Incremental Indexing
Enables an efficient combination of freshness and scalability in a search node. The index can be partitioned into different segments (partitions) with different refresh rates. Data is indexed initially in the smallest index where it resides for a given period of time before it propagates a larger index. This procedure repeats itself: Once data has entered index P, it stays there for a configurable amount of time before it moves to index P+1. This concept takes place within one search node and is independent of the partitioning performed using multiple columns of search nodes.

Index
An index is a reverse representation of searchable content using an index of terms occurring in the documents, with a reference to all documents matching a given term.

Index-Based Security
The resolution of a repository's document ACL permissions at query time by the index itself through the use of stored metadata. Using this method, results lists will only include hits for which the searcher has viewing permissions. Compared to post-processing, the index-based security method gives higher query performance and enables the search engine to return correct counts for navigators and related concepts.

Index Profile
The configuration file that defines the schema for a searchable index. This includes fields and properties of the index, similar to an XML schema, but also specifies field types and search engine-specific field features.

Indexing Latency
The time from when a document is added to the search system to when the document is included in the searchable index.

Ingestion Rate
The number of documents per unit time that an enterprise search platform can process.

 

-L-

Lemmatization
Using lemmatization enables the search system to recognize and match different grammatical forms of a word. For example, searching for "mouse" will also produce hits on "mice."

Lemmatization by Expansion
A type of lemmatization which expands words into the full set of inflected forms.

Lemmatization by Reduction
A type of lemmatization, also referred to as base form reduction, that normalizes indexed terms and query terms to their grammatical base form. For example, "ate" becomes "eat."

Linguistics
The study of the nature, structure, and variation of language. In advanced enterprise search platforms, linguistics analysis enables transformation of content and queries for the purposes of improving relevancy, recall, and precision.

Link Cardinality
The number of links in a set that refer to a given document. It is used best to determine the relevancy of a Web page by factoring in how many other pages refer to the page under consideration.

 

-M-

Metadata
Often described as "data about data." Metadata typically augments the full text of a document to help with recall, precision, creating filters, and working with navigators.

Mining
Finding useful facts in databases of text; evaluating large amounts of stored data and looking for useful patterns.

More Like This
A way to refine search by identifying the right set of documents and then locating similar documents. This allows the searcher to control the direction of the search and focus on the most fruitful lines of inquiry.

Morphologic Analysis
Used in query analysis, this analysis includes all forms of a given word through linguistic normalization (lemmatization).

Morphology
The study of the structure and form of words in language or a language, including inflection, derivation, and the formation of compounds.

Multilevel Sorting
Sorting by multiple fields.
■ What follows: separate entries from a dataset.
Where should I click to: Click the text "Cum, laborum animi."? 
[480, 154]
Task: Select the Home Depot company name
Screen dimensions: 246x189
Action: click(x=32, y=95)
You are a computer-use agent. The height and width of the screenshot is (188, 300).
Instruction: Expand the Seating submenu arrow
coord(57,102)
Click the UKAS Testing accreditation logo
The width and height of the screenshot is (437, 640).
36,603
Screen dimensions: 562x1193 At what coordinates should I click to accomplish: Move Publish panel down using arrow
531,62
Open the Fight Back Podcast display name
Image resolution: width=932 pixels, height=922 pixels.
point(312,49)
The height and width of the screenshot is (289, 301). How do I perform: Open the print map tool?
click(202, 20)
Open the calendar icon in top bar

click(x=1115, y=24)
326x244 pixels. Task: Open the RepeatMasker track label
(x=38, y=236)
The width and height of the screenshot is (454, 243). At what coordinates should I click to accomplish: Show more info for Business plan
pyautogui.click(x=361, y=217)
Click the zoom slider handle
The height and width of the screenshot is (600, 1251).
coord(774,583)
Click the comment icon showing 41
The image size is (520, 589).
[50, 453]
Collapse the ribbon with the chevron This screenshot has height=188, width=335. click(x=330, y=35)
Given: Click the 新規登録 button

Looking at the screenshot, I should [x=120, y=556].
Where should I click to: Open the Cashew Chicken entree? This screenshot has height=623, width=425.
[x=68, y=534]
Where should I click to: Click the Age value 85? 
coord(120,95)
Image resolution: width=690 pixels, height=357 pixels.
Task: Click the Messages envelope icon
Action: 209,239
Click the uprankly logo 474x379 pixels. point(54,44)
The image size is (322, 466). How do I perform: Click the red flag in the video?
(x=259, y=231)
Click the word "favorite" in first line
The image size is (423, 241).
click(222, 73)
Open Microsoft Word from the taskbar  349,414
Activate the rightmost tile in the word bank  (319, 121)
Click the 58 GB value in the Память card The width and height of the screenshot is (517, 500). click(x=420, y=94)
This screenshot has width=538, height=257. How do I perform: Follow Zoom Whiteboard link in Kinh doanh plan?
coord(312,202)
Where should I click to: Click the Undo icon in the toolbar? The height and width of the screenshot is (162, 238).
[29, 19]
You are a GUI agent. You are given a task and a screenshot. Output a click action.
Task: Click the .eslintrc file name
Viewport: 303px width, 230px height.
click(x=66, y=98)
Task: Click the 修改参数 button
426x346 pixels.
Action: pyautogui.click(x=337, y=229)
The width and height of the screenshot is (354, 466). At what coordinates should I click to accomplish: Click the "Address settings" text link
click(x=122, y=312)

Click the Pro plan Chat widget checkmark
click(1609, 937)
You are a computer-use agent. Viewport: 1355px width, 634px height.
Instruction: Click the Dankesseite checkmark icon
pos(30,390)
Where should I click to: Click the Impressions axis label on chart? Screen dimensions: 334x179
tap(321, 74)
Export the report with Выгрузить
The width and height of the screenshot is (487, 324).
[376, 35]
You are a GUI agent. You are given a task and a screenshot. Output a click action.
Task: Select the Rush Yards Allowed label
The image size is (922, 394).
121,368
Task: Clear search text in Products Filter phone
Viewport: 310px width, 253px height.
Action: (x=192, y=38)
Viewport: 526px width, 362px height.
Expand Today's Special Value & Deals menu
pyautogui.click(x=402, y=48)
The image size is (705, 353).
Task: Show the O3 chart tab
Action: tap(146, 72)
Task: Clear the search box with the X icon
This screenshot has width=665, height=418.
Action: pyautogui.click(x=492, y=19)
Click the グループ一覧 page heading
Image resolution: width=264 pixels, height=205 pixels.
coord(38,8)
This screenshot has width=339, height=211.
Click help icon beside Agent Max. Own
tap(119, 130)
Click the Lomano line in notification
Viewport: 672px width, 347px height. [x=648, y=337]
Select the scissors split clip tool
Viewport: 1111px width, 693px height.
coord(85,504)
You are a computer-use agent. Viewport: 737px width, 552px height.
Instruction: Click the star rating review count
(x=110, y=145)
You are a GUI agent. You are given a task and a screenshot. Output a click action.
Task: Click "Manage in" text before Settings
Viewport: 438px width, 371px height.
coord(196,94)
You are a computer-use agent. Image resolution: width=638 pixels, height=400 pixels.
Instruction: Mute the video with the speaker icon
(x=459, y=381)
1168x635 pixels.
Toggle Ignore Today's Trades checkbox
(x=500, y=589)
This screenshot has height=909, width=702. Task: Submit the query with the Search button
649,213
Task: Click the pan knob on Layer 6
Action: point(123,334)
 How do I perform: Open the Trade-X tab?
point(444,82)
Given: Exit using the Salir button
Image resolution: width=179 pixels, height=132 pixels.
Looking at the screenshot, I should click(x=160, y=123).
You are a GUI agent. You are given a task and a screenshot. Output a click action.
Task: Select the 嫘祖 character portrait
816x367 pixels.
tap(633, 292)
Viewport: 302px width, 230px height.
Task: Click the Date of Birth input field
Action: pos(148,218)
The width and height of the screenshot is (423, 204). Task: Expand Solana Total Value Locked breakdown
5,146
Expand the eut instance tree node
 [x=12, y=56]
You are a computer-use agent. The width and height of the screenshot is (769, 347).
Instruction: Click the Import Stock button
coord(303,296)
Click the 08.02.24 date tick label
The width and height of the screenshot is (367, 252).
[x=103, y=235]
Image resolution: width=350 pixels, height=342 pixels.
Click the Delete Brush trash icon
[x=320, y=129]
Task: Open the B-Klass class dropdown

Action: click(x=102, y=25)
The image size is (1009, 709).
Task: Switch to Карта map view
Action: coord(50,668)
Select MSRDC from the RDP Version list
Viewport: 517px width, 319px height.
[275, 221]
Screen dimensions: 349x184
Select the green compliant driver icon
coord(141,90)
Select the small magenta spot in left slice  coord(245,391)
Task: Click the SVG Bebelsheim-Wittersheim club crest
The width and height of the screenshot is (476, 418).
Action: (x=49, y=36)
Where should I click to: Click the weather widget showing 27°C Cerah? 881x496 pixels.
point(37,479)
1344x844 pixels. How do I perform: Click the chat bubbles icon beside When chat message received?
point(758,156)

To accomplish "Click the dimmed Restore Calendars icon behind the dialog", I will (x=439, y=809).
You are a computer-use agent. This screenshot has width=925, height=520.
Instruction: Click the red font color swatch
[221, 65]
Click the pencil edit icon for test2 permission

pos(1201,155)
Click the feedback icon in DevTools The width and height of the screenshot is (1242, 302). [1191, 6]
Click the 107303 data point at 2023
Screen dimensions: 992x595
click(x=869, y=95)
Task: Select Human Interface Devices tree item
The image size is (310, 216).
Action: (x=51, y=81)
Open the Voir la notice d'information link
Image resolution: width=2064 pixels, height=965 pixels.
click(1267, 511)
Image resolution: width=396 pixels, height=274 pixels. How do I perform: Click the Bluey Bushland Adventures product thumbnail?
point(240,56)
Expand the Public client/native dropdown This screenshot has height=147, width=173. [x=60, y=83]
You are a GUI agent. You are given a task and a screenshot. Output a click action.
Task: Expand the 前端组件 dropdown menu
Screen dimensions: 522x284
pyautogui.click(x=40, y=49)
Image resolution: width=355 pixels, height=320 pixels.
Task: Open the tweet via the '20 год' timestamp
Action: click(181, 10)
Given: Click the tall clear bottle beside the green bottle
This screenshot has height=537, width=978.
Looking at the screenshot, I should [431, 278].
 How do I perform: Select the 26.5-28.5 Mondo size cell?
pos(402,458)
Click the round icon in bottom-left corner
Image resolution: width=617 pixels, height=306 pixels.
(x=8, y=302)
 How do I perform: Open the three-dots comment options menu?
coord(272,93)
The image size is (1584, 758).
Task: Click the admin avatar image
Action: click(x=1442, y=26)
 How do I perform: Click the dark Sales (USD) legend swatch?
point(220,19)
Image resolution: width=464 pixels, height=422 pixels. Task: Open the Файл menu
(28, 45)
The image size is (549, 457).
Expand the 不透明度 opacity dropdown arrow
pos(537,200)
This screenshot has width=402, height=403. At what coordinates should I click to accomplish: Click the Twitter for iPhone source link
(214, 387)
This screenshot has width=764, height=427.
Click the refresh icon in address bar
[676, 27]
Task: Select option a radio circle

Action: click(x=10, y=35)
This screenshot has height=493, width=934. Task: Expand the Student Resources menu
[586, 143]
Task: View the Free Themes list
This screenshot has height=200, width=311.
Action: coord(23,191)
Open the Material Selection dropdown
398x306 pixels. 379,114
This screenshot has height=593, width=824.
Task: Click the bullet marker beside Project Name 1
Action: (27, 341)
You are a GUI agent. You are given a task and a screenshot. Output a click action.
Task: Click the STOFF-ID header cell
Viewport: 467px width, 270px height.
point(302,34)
Both text and integer fields may be sorted upon (ascending or descending). Field sorting may be combined with rank sorting.

 

-N-

Name Value-Pairs
In a search context, name value-pairs are raw data that is normalized into a structured "tree" of information. They are then sent downstream to waiting document processors. For example, name value-pairs can be data about cars that is structured into categories containing information about "make," "color," "year," and "mileage."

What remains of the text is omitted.